Carpinteros – Dir. José María Cabral, República Dominicana, 2017. 107 min El reconocido actor haitiano Jean Jean protagoniza la cinta Carpinteros junto a la dominicana Judith Rodríguez, actriz que se las trae por su versatilidad arriesgada ante la cámara. Toda la acción principal ocurre entre muros en La Victoria, Najayo Hombres y Najayo Mujeres, repletas de jóvenes hacinados, desperdiciados en el pico de su juventud, aunque llenos de energía, con mucha maña y talento para la trampa, el traqueteo o trasiego callejero; en fin unos “tigres”. El otro detalle importante, es la penitenciaría una especie de “co ed” con una sección paralela para mujeres separada de los varones por una alta verja de alambre. Los que habitan el filme, en su mayoría son verdaderos reclusos con una alta tasa de analfabetismo. Estos internos han inventado un lenguaje de señas para enamorar llamado “carpinteo”. En primer lugar acuerdan las citas íntimas, luego todo tipo de negocios como la venta de marihuana y otros productos. Es un código donde los transmisores se tienen que entrenar y no fallar. En el transcurso la protagonista decide dejarse de un amante peligroso y juntarse con el joven haitiano que está menos viciado y pronto a salir, creando así un triángulo conflictivo de influencia y poder. Se infiere que el realizador ha querido dar un paso significativo hacia la integración social de la etnia francófona de Haití. Se comenta por ahí que los que ocupan la mitad del territorio quisqueyano son los despreciados de la tierra explotados por la oligarquía nacional. Al cabo, cuando se confirma la venta interna de estupefacientes se desata el alzamiento en el penal, y allí fue Troya… El manejo escénico de los actores y la edición de secuencias de lucha frontal seguro le valió a su realizador el Premio de Mejor Director. 

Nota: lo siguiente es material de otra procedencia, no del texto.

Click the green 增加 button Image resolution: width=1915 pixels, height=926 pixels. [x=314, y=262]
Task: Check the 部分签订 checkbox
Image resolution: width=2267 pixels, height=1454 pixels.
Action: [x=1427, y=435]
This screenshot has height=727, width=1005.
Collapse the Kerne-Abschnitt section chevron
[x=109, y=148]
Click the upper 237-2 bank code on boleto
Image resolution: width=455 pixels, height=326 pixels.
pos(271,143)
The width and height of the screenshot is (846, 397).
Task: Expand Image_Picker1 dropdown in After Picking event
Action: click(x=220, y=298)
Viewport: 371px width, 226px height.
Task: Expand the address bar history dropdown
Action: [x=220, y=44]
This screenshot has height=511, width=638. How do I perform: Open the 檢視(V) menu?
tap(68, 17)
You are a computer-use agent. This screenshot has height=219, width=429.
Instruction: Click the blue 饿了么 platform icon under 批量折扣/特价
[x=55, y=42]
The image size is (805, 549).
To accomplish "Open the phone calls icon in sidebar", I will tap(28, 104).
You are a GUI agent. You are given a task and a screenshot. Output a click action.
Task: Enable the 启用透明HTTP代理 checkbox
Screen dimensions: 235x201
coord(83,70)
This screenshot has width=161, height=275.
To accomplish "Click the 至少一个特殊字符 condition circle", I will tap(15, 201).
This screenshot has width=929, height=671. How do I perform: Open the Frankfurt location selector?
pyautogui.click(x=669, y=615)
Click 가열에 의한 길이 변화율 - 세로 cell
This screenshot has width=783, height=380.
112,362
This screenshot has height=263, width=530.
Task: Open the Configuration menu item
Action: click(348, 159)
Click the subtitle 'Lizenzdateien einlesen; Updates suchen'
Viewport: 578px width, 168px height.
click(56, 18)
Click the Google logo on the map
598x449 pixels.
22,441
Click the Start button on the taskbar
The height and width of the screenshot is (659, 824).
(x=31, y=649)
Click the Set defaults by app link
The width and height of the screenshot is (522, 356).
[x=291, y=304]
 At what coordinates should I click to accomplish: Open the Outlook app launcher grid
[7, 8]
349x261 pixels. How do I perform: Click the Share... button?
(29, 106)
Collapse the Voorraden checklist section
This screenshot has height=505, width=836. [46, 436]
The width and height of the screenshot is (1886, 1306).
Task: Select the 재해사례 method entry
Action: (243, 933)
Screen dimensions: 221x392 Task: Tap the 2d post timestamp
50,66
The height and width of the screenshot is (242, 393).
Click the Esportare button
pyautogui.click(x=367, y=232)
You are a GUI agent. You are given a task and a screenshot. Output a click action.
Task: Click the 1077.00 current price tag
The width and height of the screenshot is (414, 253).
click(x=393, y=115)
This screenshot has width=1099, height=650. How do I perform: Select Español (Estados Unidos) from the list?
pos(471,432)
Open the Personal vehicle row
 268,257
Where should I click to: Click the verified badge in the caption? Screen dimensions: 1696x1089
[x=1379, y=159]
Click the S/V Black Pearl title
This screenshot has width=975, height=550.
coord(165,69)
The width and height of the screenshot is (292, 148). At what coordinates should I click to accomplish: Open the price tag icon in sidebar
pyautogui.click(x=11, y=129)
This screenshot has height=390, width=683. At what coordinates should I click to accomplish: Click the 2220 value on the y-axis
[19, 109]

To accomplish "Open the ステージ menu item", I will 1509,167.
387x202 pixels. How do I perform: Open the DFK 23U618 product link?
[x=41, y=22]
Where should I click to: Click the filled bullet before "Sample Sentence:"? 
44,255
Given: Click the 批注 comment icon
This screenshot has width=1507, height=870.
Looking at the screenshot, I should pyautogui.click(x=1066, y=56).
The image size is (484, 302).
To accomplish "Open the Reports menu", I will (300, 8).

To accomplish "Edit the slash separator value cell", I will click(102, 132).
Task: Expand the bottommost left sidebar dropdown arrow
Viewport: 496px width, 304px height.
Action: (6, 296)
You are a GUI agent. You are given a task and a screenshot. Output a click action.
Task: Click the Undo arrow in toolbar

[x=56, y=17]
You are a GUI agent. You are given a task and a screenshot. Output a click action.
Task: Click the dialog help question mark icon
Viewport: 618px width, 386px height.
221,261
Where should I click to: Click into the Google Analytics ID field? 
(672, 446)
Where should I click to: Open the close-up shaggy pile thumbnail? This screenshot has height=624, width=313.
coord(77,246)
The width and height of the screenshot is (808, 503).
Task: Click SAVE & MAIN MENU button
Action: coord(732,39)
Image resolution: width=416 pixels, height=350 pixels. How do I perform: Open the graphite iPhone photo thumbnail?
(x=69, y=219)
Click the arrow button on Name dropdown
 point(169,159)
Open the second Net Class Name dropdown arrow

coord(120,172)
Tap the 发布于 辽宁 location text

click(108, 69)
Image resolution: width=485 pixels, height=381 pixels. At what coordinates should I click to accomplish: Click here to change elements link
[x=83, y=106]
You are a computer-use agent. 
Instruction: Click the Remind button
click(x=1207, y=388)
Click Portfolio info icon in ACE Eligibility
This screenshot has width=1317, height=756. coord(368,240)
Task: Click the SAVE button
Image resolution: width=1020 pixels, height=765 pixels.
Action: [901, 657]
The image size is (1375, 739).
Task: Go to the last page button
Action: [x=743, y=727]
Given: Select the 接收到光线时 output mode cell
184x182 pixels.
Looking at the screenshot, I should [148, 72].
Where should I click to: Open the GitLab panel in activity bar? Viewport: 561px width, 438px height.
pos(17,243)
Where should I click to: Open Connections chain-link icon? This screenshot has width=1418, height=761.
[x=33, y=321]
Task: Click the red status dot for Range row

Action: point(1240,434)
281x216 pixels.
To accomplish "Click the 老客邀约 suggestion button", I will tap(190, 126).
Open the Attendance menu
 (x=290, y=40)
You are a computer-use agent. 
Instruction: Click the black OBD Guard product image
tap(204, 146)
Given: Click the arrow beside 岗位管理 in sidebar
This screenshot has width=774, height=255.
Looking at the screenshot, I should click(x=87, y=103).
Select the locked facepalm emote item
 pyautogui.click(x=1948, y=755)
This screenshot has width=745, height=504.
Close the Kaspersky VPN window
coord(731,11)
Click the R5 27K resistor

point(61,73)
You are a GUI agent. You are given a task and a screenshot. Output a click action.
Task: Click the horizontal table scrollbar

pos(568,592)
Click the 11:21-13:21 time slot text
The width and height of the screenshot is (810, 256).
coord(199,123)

Esteban – Dir. Jonal Cosculluela, Cuba, 2016. 90 min. Este es el cuento de un niño, un piano, y un músico desencantado de la vida… Esteban es un niño surgido de un sector urbano marginado dentro de la clase trabajadora habanera. Sus padres ya separados traquetean, o sea se sustentan activa y malamente del mercado negro que es ilegal. La madre de Esteban aunque joven, le exige al chico que trabaje para ella, en un lleva y trae de productos (chucherías, cosméticos de apariencia dudosa, como el ron artesanal que vende su papá a los borrachos) distribuidos entre cierta clientela de la ciudad. La quejosa madre cumple con alimentarlo y por lo menos mandarlo con su ropita limpia a la escuela. En el trayecto Esteban siempre se detiene a oír música ejecutada al piano por cierto personaje, un ogro a pesar suyo. Es un encuentro inevitable: al chico le gusta la música. A pesar del rechazo del gruñón musical que habita al otro lado de la verja, la tenacidad ferviente y obsesión ante el embrujo de la música culta, le provoca saltar el muro de contención para domar y capear al ogro. Con sutileza lo convence de que le dé clases, que le paga y que después. Eso, sin tener apenas un centavo para costearlo. Podríamos catalogarla como narrativa simbólica del mito de germinal, con final prometedor. Con lo inteligente y talentoso que es Esteban, quien quiera que tenga conciencia, buen corazón y biblioteca, lo adopta. Reynaldo Guanche el estudiante y Manuel Porto el profesor de música comparten la pantalla de forma magistral. Para culminar los solos musicales están ejecutados por Chucho Valdés al piano convirtiendo la música en personaje imprescindible de la existencia noble. Es otro buen filme cubano, ópera prima sin morbo, que derrocha esperanza. ¡Bravo! 

 

*La autora es actriz de teatro y fue profesora de Español, Estudios Puertorriqueños y del Caribe en la Universidad de la ciudad de Nueva York CUNY.